Personal, Not Institutional
Personal is Not Institutional
By Dr. Enrique G. Oracion, Director of Research
(This material was lifted from the column of Dr. Oracion in the community weekly Metropost.)
For the past week, I wrote two letters to the editors of community newspapers in Dumaguete City and Bacolod City to clarify matters related to the stand of Silliman University regarding the One Negros Island Region proposal. The ringside role of the University in the debate has seemingly taken a center role—it is making impact.
There were readers of a Dumaguete newspaper who thought that Silliman University is for the merger of Negros Occidental and Negros Oriental because the findings of the studies of its researchers are interpreted to support the creation of one island region.
Partly, these studies were also cited as bases of the resolutions of political and business groups requesting for an Executive Order to realize the proposal.
Meanwhile, a Bacolod-based newspaper banners the title of an article stating that Silliman proposes the One-Negros Island RDC. This report was based on a radio interview where, along with Law Dean Mikhail Maxino, I expressed agreement to this concept when this was insistently brought out by the program host of an FM station in Dumaguete. We were invited as resource persons in our personal capacities.
A major political figure behind the One Negros Island Region initiative immediately reacted that this is unacceptable as an alternative. He must have thought it was really a Silliman proposal.
The presence of some Silliman researchers in consultative meetings and fora organized mostly by the pro-group, where they presented their findings, had also drawn negative comments from those against the proposal.
Moreso, the researchers, whose findings have shown more advantages or leanings toward the possibility of the creation of a one island region, have most likely contributed also to the wrong impression about the position or role of Silliman University in this debate.
But the independent study of Silliman University was not intended as a position paper, even if the findings appear to have “supported the creation of one island region.”
This quotation from a news report draws conflicting interpretation from different readers, and my attention was called for that. The compilation of studies shared to interest groups were actually aimed to contribute some ideas, materials, and studies for consideration by all stakeholders who are engaged in this discussion—in favor or against.
The pronouncement of any member of the research team is a personal matter, and does not carry the stand of Silliman University.
Although the administration could have taken an institutional stand, if it wanted to, it rather opted to be neutral so it can freely engage with all groups, and contribute to the promotion of well-informed decision-making in local governance.
It also gives freedom to its faculty, staff and students to support either position to the proposal after they have thoroughly examined available information.
Sociologically, anyone could be in a dilemma, either to leave a wrong impression as is, and let it pass, or to immediately correct it, when one’s personal opinion is misconstrued by the public as representing an institutional stand.

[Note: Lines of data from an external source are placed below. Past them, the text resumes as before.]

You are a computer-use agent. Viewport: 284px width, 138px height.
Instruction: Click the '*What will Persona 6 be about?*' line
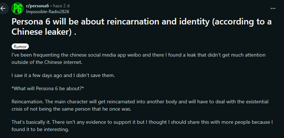47,89
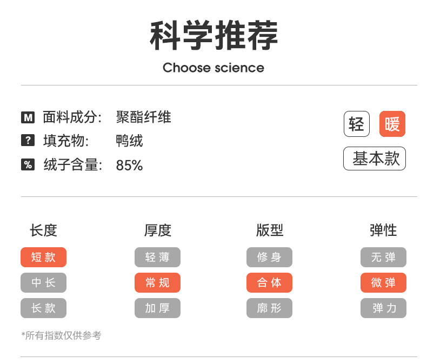Viewport: 427px width, 363px height.
Task: Pick the 廓形 fit option
Action: pyautogui.click(x=269, y=308)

This is the experience of some people engaged with various publics either connected with the government or NGOs, and caught in between what they personally believed in, and what their institutional position expected them to demonstrate.

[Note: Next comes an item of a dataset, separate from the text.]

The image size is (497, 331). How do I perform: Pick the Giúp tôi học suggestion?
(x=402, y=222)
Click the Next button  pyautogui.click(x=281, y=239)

But the unclear divide between what is personal and institutional often results to role conflict and social tensions. It erodes trust and confidence that may draw people away from individuals or institutions whom they perceived to be bias. Reputational damage has to be prevented or controlled through a disclaimer, and an assumption of accountability whenever certain ideas and actions may have unintended consequences.
This allows the enjoyment of freedom of personal expression, and the maintenance of the desired reputation of the institution one is identified with.
For instance, I keep this MetroPost column as a personal engagement, distinct from my professional work in the University. Therefore, any opinion I share here is mine, and must not be assumed as the position of my institutional affiliation, unless specifically stated.
I also display my personal email address to symbolize what is mine from what is related to my work.
But when I wrote to the editors of both newspapers, I mentioned my work position, and indicated Silliman University as my address. I did those letters as my duty in behalf, and for the benefit of the University I work in.
In my sharing of views about the One Negros Island Region proposal in radio programs, civic organization discussions, and consultation meetings, I always start with a disclaimer that I do not carry the stand of Silliman University or any of its officials. I have no authority to do it.
But when I am introduced as a professor and Research director, the association between what I say or do and Silliman University is cognitively formed by the public — which cannot be easily avoided. This is particularly the case when the association involves controversies that excite more public reactions and opinions.
Thus, the lesson here is that anyone working in the public domain should be conscious and self-reflecting of what images or messages he is projecting because what is personal is oftentimes perceived by the unfamiliar as also institutional.